在致病性與免疫性方面,MA、TDM、LAM、Fbp、Mce等致病分子參與了結核分枝桿菌的致病。結核分枝桿菌可以通過ManLAM與PtpA來阻止吞噬溶酶體的成熟,還可以通過分泌Esx-A/ESAT-6與Esx-B/CFP10來破壞吞噬體。宿主的IL-1、IL-12、TNF-α、IFN-γ對于抵抗結核分枝桿菌起關鍵作用,結核分枝桿菌可以通過誘導宿主產生IL-10、IL-1Ra、IFN α/β來抑制免疫反應。此外,結核分枝桿菌還可以通過誘導LXA4的分泌使巨噬細胞壞死。肉芽腫對結核分枝桿菌的作用尚有爭議,一方面肉芽腫可以形成物理屏障阻礙結核分枝桿菌傳播,另一方面結核分枝桿菌可以通過誘導上皮細胞分泌MMP9使巨噬細胞聚集并加速結核分枝桿菌的增殖。

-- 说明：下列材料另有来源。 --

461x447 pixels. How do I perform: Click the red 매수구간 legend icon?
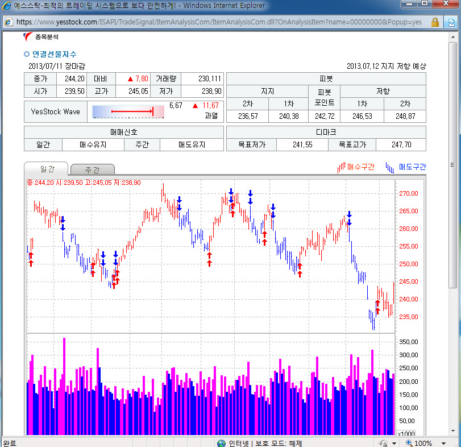(x=342, y=167)
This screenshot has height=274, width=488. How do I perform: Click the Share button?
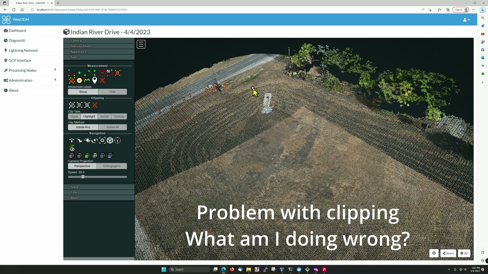448,253
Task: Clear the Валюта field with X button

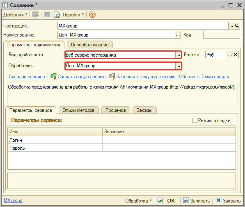Action: click(236, 55)
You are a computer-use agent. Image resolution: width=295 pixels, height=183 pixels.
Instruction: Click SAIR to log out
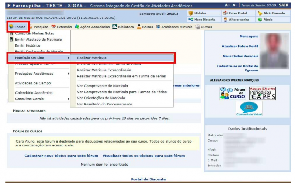click(284, 6)
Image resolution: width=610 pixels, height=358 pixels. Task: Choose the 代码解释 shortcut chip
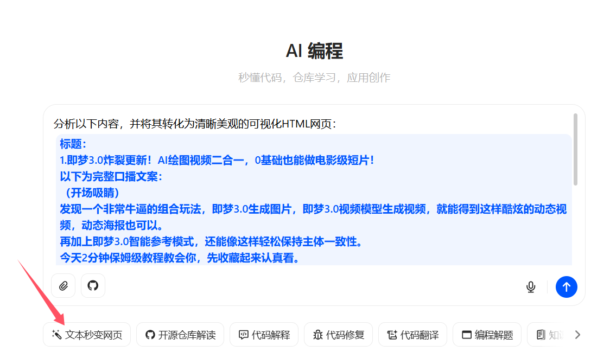[x=264, y=335]
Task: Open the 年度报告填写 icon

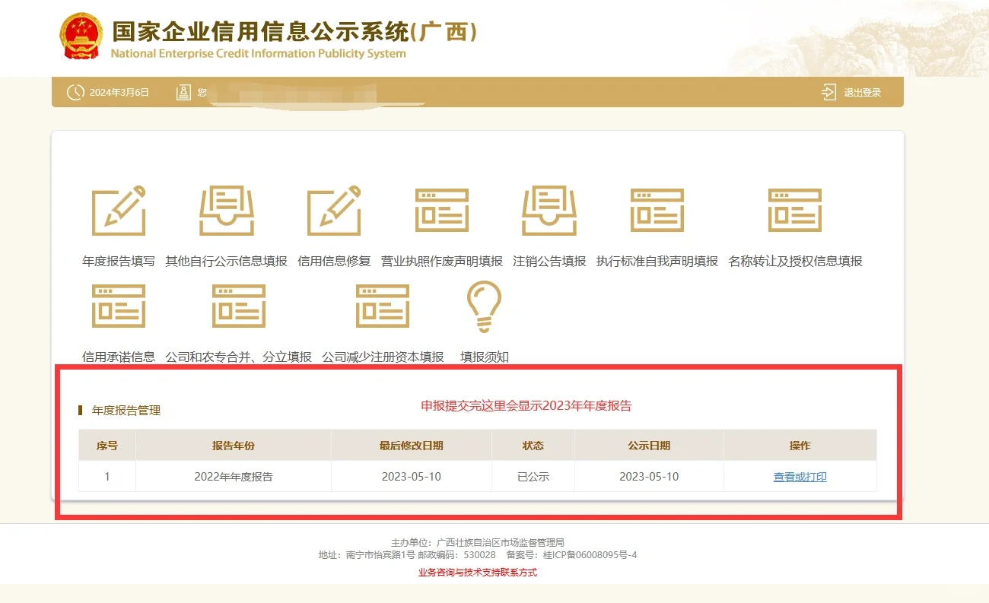Action: pos(119,210)
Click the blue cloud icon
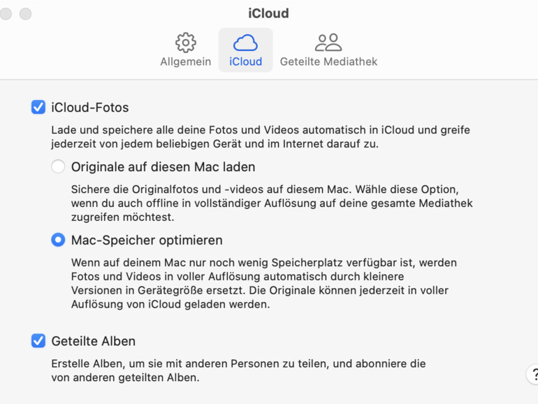538x404 pixels. (245, 42)
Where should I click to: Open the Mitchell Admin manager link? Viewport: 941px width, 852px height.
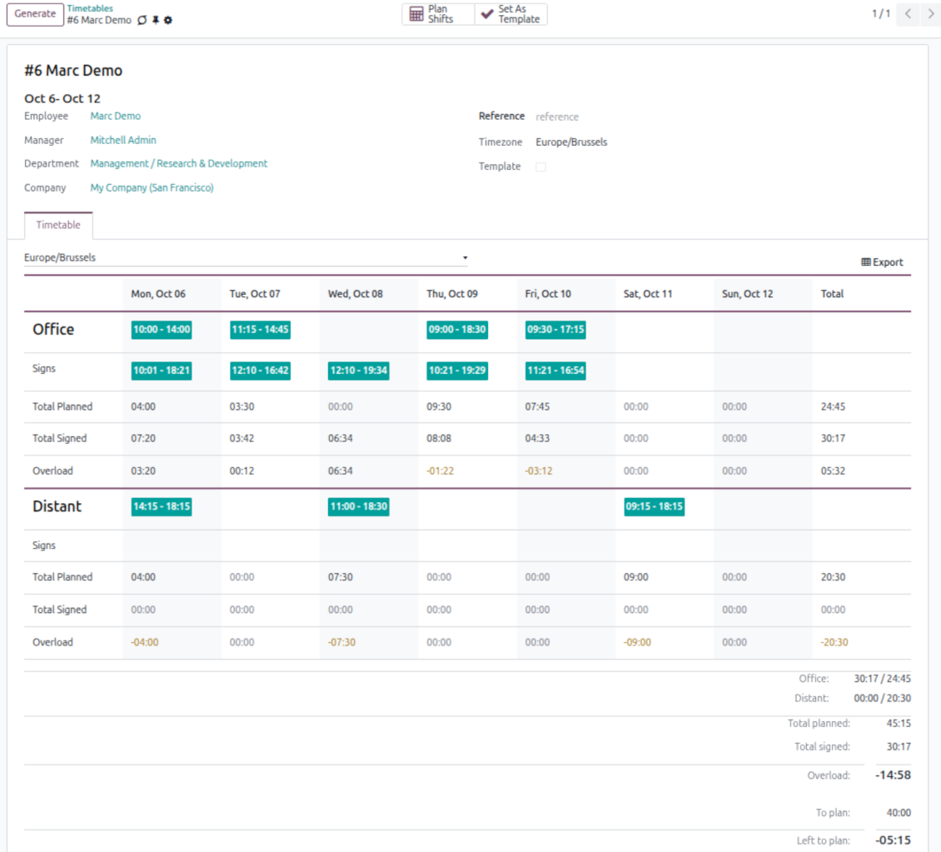[123, 140]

雖然之前的研究使人們對結核分枝桿菌的致病性與抗逆性有一定的了解,但目前仍有一些問題有待解決。處于休眠期的結核分枝桿菌對周圍環境具有較強的耐受性同時也產生了耐藥性,解析結核分枝桿菌休眠與覺醒的機制有助于研發針對休眠菌的藥物,防止結核病的復發。另外,仍然沒有明確多種免疫細胞在抵抗結核分枝桿菌中的作用機制,這使得人們無法據此研發疫苗和藥物。

一些新型技術為攻克結核病提供了幫助,重組BCG疫苗是結核分枝桿菌疫苗開發的一個熱點,重組BCG疫苗通過過表達免疫優勢抗原進而增強疫苗的保護力。2021年,DeepMind推出的AlphaFold2是生物信息學中的里程碑,基于AlphaFold2對蛋白質結構的精準預測,可以通過虛擬篩選與反向對接技術尋找抗結核新藥或解析抗結核藥物的作用機制[78]。

通過對結核分枝桿菌的抗逆性與致病性研究,為新型抗結核藥物的研發提供理論依據,有助于解決日益嚴重的結核分枝桿菌耐藥性問題。